= What is needed =
Every line below that holds the string "Given" should be copied out.

= Data in this exercise =

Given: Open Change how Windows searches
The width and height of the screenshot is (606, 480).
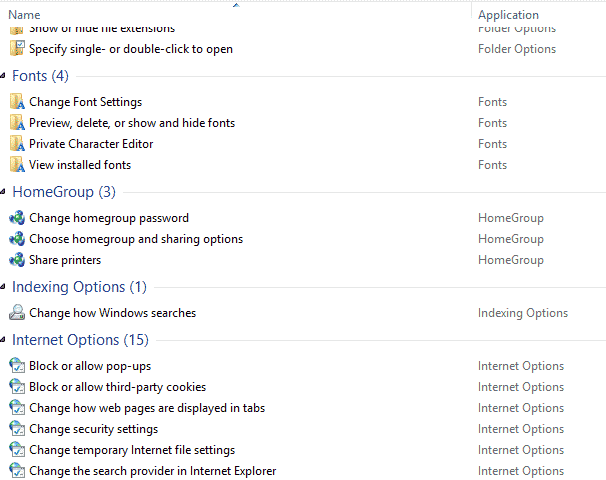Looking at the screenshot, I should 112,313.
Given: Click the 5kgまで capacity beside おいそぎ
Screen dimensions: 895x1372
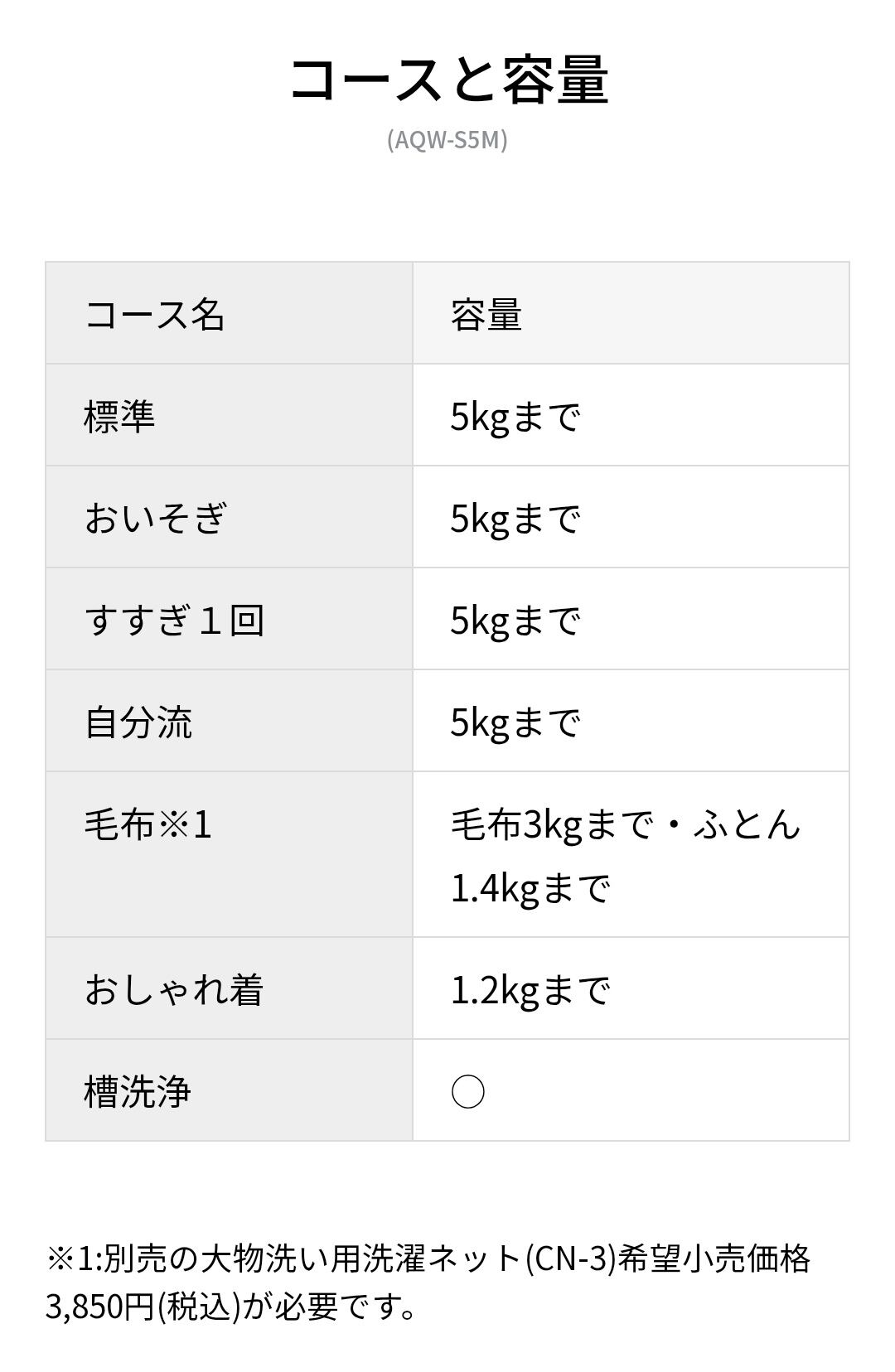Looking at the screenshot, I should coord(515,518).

= Completed task =
Given: Open Change how Windows searches
Given: Click the 5kgまで capacity beside おいそぎ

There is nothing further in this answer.